Bahraini minister targets opposition clerics over critical sermons
This concern arose after Minister of Justice and Islamic Affairs Sheikh Khalid bin Ali Al-Khalifa made statements in which he threatened to use coercive force to stop clerics whose speeches are not consistent with the authorities' views. He also declared a new approach to enact legislation regarding the use of social networks and modern mobile technologies.
In a meeting with journalists on 8 October 2012, Al-Khalifa said, in a warning tone, "With the crisis unfolding, we started to find that verbal offences took place between the sects, and the religious podium lost its respect. Four months ago we started to follow the cleric's Friday sermons more closely, and a committee was formed to gather them. We advised some clerics, gave warnings to others and issued a suspension order to one. Soon, we will start using coercive force to suspend anyone who does not abide by those decisions."

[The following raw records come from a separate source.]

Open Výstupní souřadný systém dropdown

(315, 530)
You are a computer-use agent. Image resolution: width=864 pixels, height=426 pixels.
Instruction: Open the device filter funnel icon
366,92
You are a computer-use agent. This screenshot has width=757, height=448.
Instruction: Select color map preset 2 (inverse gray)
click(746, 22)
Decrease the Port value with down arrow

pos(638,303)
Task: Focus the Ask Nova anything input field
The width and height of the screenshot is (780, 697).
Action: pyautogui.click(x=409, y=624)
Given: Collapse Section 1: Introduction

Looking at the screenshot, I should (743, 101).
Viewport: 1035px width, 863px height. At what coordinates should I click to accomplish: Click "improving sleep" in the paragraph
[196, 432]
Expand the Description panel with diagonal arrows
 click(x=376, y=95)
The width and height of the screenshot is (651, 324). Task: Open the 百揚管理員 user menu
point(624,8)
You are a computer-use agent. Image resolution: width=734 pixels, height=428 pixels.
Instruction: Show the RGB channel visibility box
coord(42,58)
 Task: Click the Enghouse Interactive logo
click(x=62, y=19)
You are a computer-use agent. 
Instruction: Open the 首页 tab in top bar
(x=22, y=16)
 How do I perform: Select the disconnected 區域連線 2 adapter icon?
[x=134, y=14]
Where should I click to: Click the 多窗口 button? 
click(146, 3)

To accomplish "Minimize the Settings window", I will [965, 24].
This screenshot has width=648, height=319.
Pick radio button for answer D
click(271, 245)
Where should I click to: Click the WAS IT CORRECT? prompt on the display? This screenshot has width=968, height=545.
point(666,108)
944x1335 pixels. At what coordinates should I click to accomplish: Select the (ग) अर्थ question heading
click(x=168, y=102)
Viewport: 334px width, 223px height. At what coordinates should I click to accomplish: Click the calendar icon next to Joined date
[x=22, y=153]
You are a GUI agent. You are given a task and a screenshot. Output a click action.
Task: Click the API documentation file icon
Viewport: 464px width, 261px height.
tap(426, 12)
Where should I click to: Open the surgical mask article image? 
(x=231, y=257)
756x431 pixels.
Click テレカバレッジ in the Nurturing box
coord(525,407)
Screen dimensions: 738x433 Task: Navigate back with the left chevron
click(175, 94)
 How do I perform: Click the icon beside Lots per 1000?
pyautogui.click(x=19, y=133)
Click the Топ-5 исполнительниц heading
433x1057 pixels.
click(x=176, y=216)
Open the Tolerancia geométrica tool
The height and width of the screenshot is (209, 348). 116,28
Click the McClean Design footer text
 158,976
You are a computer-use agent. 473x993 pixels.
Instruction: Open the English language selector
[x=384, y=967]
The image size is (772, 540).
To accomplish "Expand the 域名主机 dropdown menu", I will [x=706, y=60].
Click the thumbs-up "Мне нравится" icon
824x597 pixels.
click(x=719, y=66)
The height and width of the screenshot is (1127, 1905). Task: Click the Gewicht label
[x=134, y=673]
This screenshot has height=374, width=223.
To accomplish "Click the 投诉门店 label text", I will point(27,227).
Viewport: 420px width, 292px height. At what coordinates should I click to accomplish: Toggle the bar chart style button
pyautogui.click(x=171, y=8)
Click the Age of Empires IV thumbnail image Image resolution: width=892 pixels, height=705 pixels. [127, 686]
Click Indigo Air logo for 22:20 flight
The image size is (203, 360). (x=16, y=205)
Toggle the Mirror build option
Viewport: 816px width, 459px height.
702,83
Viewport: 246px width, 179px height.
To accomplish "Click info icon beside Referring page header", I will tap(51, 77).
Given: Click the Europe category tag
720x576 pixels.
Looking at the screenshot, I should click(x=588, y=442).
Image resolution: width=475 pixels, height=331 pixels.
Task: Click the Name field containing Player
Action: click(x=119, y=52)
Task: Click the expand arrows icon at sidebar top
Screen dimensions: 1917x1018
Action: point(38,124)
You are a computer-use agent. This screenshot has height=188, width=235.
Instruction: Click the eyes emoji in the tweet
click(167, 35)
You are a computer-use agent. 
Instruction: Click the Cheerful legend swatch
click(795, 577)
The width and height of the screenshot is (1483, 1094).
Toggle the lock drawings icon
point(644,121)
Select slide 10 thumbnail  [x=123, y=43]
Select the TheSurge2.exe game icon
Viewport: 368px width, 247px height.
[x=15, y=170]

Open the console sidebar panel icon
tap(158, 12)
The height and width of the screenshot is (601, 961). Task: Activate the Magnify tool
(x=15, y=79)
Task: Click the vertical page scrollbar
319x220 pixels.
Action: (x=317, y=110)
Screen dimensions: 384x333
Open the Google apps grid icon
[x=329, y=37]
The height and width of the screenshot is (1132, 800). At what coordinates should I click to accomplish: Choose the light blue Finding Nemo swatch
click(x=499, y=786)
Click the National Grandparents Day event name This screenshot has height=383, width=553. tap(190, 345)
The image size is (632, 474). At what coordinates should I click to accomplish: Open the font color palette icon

The minister's statements were punctuated with hints regarding the targeting of certain opposition and religious figures that have criticized the government's performance and supported the freedom and democracy movement. The minister selectively quoted some of the terms used in their speeches. His threats ran parallel to the terrorism and defamation campaigns these individuals have been subjected to by the local, pro-government newspaper.
The statements and threats came as part of a series of continuous actions against clerics who have expressed their opinions. The minister issued a decision on 12 August to suspend cleric Sayed Kamel Al-Hashimi, who is considered an opponent of the government, in the Barbar area's Ali bin Hammad Mosque, for criticizing the judiciary and describing it as unfair and politicized. The minister considered this "an insult to the Judicial Authority and an act of disrespect towards the judiciary."
While the authorities target clerics who express opinions that do not align with their official viewpoint, they also overlook the obvious transgressions of loyal, pro-government figures. For months, some of these individuals have been attacking significant sectors of Bahraini society by publicly cursing and insulting them, accusing them of treason and stirring people against them, such as at this Friday sermon given by Sheikh Jassim Al-Saeedi.
The Ministry of Justice has not taken any actual measures against Al-Saeedi despite the inclusion of slander, contempt and sectarian incitement in his speeches. In March, after a sermon in which he described the Shiite sect as "bastards", the Ministry's only reaction was to issue a news release claiming a demand was made to open an investigation into the incident, while in reality no measures were taken to follow-up on that statement.